Diretores da construtura C.R. Almeida deverão se reunir no início da próxima semana com representantes do Banco Central e do governo do estado do Mato Grosso para discutir a compra do Banco do Estado do Mato Grosso (Bemat). A confirmação do interesse em adquirir o banco foi dada ontem pela diretoria financeira da construtora. A compra do banco servirá para que a C.R. Almeida recupere parte do dinheiro que o governo matogrossense deve para ela.
O assistente da diretoria financiera da C.R. Almeida, Paulo Roberto de Oliveira, admitiu que a empresa protocolou um oficío no Banco Central confirmando a intenção de comprar o banco. O ofício foi apresentado no início desta semana. Oliveira disse que a compra deve acontecer em parceria com um banco privado, cujo nome precisa ser mantido em sigilo. ‘‘O que podemos adiantar é que a C.R. Almeida será a acionista majoritária na compra do banco’’, afirmou.
Oliveira adiantou que a empreiteira tem interesse no Bemat como alternativa para recuperar parte do dinheiro que o governo do Mato Grosso deve à empreiteira em razão de obras realizadas.
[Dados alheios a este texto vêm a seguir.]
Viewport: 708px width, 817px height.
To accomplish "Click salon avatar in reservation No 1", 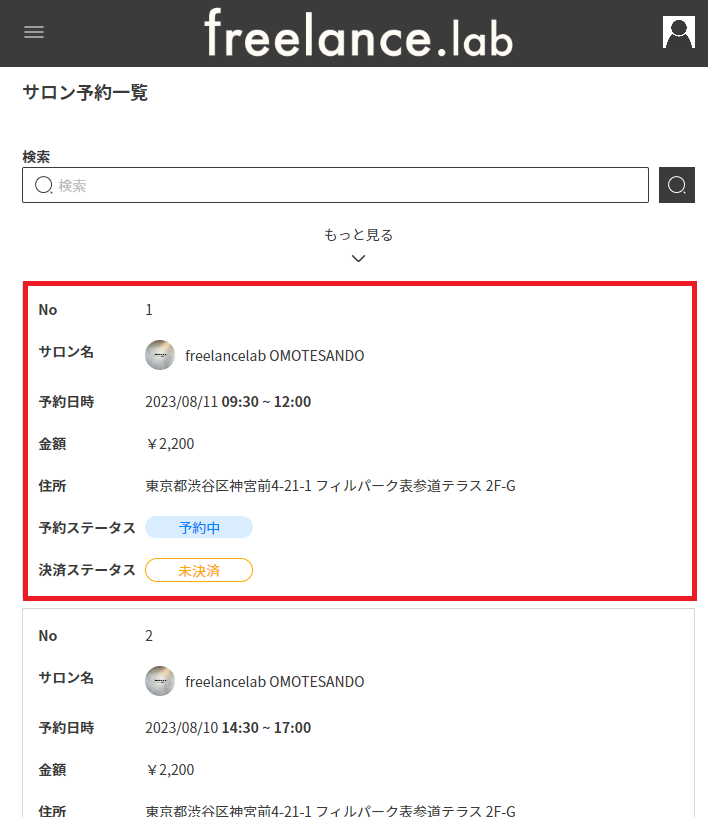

Ele não quis revelar o montante da dívida a receber, sob alegação que isso poderia comprometer a comprar do banco em relação aos concorrentes interessados no banco.


Empresa quer
recuperar
dinheiro devido
pelo Estado


Com um patrimônio líquido de R$ 2 bilhões e com um faturamento anual de R$ 500 milhões, a C.R. Almeida quer ampliar mercado no Mato Grosso. A empresa já atua no Estado desde o início da década de 80. A empreiteira pavimentou mais de 15 rodovias estaduais e federais na região, entre elas a Cuiabá-Porto Velho, onde ganhou o maior lote da construção. A construtora fez ainda obras para construção de aeroportos e participou de projetos em assentamentos para o Incra. A empreiteira entrou no Estado através da Ebec-Engenharia Brasileira de Construção S.A., hoje empresa do grupo C.R. Almeida.
Segundo Oliveira, as negociações para a compra do Bemat iniciaram há dois anos, quando o governador Dante de Oliveira (PDT) propôs a privatização da instituição. Hoje, o banco está sob intervenção do Banco Central. A dívida seria de R$ 10 milhões. O atual presidente-interventor do Bemat é Rui Dias Brochieri.
O prazo do Regime de Administração Especial Temporária (Raet) do Bemat termina no dia 2 de fevereiro. O assistente da diretoria financeira da C.R. Almeida acredita que a compra do banco deve ser fechada no máximo até o final do mês. A empreiteira pretende manter o Bemat como banco de fomento, financiando a agroindústria do Estado.